Korg desires balance in the universe. Just when you think they are overdosing on coolness and kudos with the Volca Modular and Minilogue XD they redress the balance with some neon coloured special edition Kross keyboards. Oh, and they’ve tweaked the Kronos and Krome just enough to make it newsworthy at NAMM.
Kross Special Edition
Not content with the awesome red marble effect on the Kross 2 Korg has gone all to town with UV reflective neon for a special edition Kross synthesizer. Kross is a compact workstation synth with a huge range of sounds that you can dial in and play. Not a whole lot going on in terms of hands-on editing (a couple of knobs) but there are enough effects and tweaks to get the whole thing moving. There are over 1000 programs, dozens of drum kits, and along with the EDS-i synthesis engine there are 128MB of PCM memory and access to an expanding library of sounds.
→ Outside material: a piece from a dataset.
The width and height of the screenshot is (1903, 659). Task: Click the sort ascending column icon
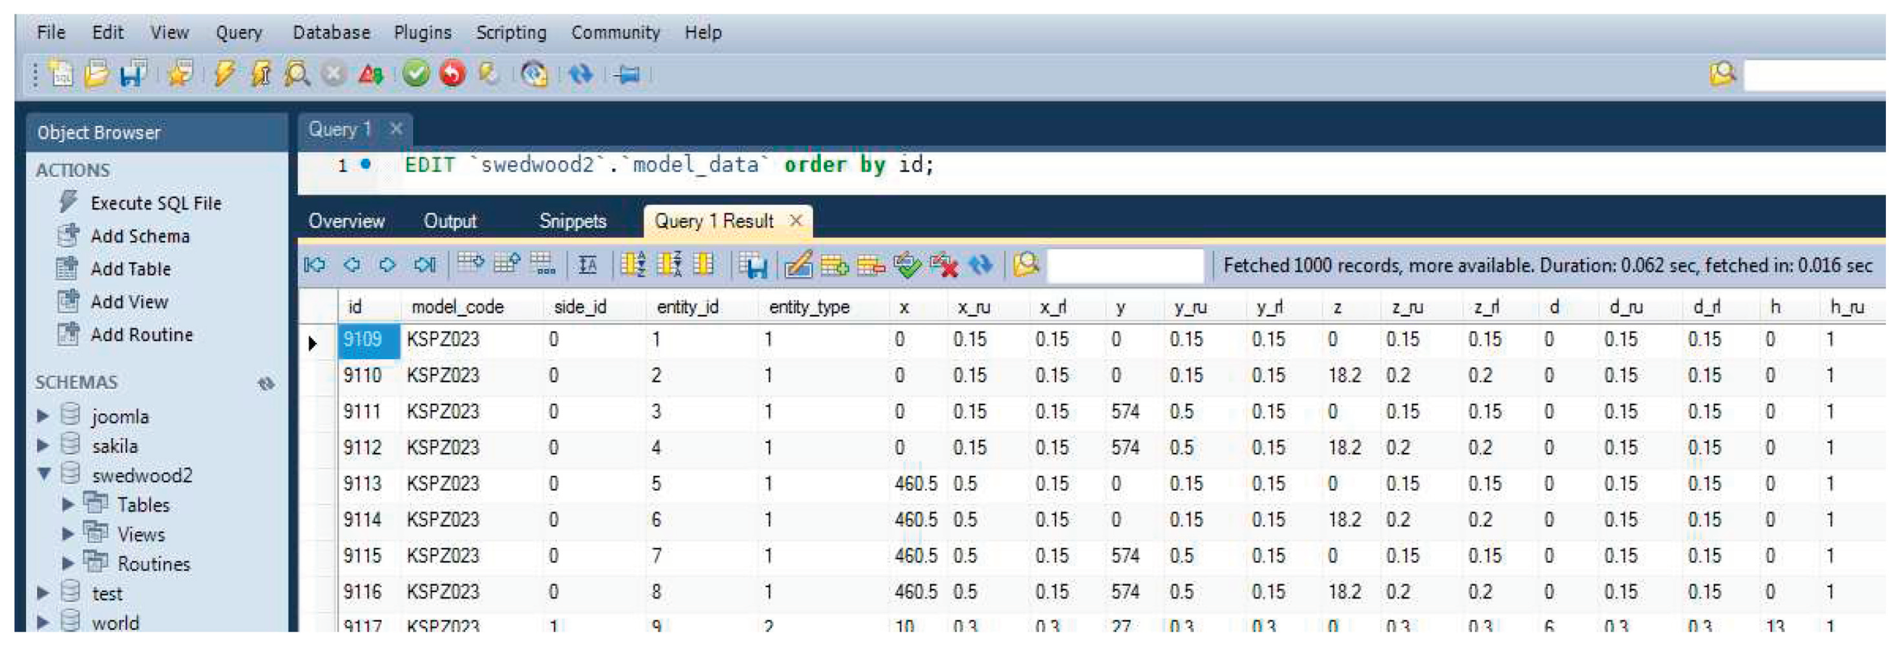tap(633, 264)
The Kross 2 takes on sampling directly into the synth and onto the 16 pads. You can record up to 14 seconds for each pad and trigger up to 4 simultaneously. Or you can pull samples in from an SD card.
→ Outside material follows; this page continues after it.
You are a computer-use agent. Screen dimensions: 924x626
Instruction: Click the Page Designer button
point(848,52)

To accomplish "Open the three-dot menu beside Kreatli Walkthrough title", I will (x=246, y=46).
And then you can compose in the 16-track sequencer and record it all plus a microphone to the built-in audio recorder. Or USB it into your computer as a MIDI/Audio interface.
It’s a pretty sweet little keyboard for people who just want a workstation with a bunch of sounds and the tools to make music. And you are going to look fabulous playing one of these bad boys down the local pub.
The special edition Kronos comes with a lovely burnt red finish and features a new Italian-made grand piano that debuted in the Grandstage keyboard. It also includes a bunch of orchestral sounds from KApro who are responsible for many Korg patch libraries. And that’s about it. Otherwise, it’s still the huge performance workstation with 9 synthesis engines, wavesequencing, MS-20 filtering, Polysix chorus, a huge sequencer, sampler and audio recorder. Nice to get another piano and a paint job though.
Very much like the Krome but with a load of new sounds and a little bit of a new look. They use words like “bread-and-butter sounds” to describe the range and versatility with superb pianos and warm electric pianos. There are drum kits, polyphonic arpeggiators and a 16-track sequencer all accessible via the TouchView interface.
Which one for you?
If you’re confused over what the differences are between these workstation keyboards then you are not the only one. Maybe the prices will help. The Kronos SE with 88 keys comes in at over £3500, the Krome EX 88 keys at £1299 and the Kross SE at £725.